Duffy and Peoples are retired U.S. government workers who moved here from Washington, D.C., in 2008. They have been together for 32 years and married for 12. They came to Tucson for many of the standard reasons, the sunshine and weather, and Tucson doesn’t have all the big-city issues that come with living in Phoenix or Los Angeles.

They bought a home near Fort Lowell Road and Campbell Avenue where they were living until they decided last year to find something with some history in a location like Armory Park, a place with β€œwalkability.”

β€œWe were looking forward to living in an old neighborhood where you can walk to places,” Peoples said. β€œWe didn’t mind living in an old house because we had done that before. We didn’t even mind renovating an old house because we had done that before, but never on this scale.”

Stertz, the contractor and president of Stertz Construction, said he prepared the couple for what they eventually experienced, that as the renovation went along, they were going to come across issues that they couldn’t see until they started taking the house apart.
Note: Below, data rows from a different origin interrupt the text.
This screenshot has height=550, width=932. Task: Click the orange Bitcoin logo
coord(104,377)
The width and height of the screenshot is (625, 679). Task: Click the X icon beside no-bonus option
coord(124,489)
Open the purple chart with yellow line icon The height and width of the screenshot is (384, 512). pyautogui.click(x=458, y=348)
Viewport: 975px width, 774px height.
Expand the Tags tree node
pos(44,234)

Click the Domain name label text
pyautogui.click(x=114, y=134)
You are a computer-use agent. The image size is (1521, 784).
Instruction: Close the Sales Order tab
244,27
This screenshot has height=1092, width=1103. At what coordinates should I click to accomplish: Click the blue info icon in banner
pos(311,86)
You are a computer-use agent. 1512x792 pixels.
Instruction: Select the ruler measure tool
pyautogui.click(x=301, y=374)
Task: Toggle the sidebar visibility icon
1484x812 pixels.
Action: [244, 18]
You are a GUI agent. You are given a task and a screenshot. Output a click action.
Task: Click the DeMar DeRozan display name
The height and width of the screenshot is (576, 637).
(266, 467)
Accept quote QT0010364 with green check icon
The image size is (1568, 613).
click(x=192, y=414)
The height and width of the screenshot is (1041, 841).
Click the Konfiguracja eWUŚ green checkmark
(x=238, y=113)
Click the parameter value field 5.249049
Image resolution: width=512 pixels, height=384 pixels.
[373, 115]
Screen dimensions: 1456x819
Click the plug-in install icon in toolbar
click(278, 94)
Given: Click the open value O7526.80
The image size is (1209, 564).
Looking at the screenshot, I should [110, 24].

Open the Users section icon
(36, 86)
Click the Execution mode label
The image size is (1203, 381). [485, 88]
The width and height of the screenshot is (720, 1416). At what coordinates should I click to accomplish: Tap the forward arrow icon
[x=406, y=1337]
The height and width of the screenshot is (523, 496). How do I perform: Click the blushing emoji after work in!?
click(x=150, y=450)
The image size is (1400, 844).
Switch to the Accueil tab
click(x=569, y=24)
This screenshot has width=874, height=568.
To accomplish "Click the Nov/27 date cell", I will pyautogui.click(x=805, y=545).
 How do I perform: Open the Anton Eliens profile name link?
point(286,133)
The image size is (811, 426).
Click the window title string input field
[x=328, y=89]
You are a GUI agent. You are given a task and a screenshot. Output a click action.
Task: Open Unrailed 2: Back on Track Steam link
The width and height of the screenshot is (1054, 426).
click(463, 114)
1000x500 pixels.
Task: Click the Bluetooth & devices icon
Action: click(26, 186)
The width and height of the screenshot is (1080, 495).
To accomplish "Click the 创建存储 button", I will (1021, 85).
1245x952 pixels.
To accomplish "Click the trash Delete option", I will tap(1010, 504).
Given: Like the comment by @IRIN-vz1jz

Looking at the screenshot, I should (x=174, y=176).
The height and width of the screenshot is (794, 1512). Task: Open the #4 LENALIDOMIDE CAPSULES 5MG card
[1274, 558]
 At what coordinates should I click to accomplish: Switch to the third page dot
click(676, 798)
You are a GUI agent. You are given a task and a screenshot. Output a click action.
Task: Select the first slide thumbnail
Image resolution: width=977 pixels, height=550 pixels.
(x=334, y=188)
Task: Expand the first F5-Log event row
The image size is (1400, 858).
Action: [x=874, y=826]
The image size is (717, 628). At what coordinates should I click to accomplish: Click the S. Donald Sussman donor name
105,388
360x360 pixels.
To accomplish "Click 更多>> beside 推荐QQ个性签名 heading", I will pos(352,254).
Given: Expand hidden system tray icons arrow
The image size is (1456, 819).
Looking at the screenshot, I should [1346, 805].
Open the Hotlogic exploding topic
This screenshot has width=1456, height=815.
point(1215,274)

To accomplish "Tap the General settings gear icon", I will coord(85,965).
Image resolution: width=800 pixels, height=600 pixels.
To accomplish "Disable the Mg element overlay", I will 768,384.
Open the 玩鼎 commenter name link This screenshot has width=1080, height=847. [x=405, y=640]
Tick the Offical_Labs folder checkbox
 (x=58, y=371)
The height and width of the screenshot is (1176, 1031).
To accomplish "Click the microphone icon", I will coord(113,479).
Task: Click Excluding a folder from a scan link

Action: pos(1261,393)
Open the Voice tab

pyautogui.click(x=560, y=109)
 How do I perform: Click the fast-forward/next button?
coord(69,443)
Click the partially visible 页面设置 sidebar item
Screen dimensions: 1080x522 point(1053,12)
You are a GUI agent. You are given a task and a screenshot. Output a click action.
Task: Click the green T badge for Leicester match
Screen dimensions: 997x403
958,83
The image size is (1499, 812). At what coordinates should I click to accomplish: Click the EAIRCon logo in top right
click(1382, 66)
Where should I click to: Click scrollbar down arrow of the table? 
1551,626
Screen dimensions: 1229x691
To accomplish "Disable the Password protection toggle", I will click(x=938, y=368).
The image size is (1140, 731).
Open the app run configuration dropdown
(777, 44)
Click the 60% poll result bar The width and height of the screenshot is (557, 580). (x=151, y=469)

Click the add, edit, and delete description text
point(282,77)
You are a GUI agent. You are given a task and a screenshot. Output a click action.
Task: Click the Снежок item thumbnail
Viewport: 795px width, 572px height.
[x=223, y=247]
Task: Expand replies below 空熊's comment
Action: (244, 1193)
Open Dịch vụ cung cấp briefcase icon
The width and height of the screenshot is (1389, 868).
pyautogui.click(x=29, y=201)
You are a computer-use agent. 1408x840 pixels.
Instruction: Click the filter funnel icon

β€œYou need to make sure that they’re focused on the conversation you have right at the very beginning,” Stertz said. β€œIt was a livable home. The biggest thing you do with a homeowner is you say, β€˜Listen, we’re taking a perfectly good home, and we’re going to make it unlivable.’”

And it was exactly that for six months after Duffy and Peoples bought the home.

In the main portion of the house, Duffy said, the wood floor in the kitchen was removed to reveal there was no foundation underneath, just another wood floor and then dirt. A foundation had to be built to support the kitchen and a refurbished floor, and keep the house from sagging on that end, Stertz said. They salvaged as much of the original wood as possible, had it re-milled, and laid it down again.

Stertz preserved the wooden beamed ceiling in the zaguΓ‘n hall and made sure that not even a drop of paint disrupted the look.

There’s new plumbing and wiring, central air and heatβ€”the house had been cooled with window units and heated with portable heatersβ€”and it is now wired for technology for cable and Internet.

Duffy and Peoples were able to move in last November, but the work was just beginning in the back portion of the house where a 2015 structure replaced the metal and termite-infested wood structures that were taken down.

Today, the backyard has a ranch-style feel to it with a long, south-facing porch suitable for daytime or evening sit-downs with a cup of coffee or a glass of wine. There is now a casita at the back of the property for guests. The yard has desert landscaping with plenty of room for their two dogs to roam. A white picket fence surrounds the property, matching the fence they saw in a photo of the historic Roskruge house across the street.

But with all the new construction, Duffy said they were careful to build in the footprint of the original structure to maintain the historic integrity of the property.

β€œThere was a stable, so we like to pretend the garage is where the stable was,” Duffy said. β€œBut we don’t know for sure where the stable was.”

It was that type of imagination that inspired Stertz during the long renovation process.

β€œThe amount of study Bill and Ken did was really impressive,” Stertz said. β€œIt was truly a work of love from our team’s point of view. We loved the outcome. That’s going to take this home many decades into the future.”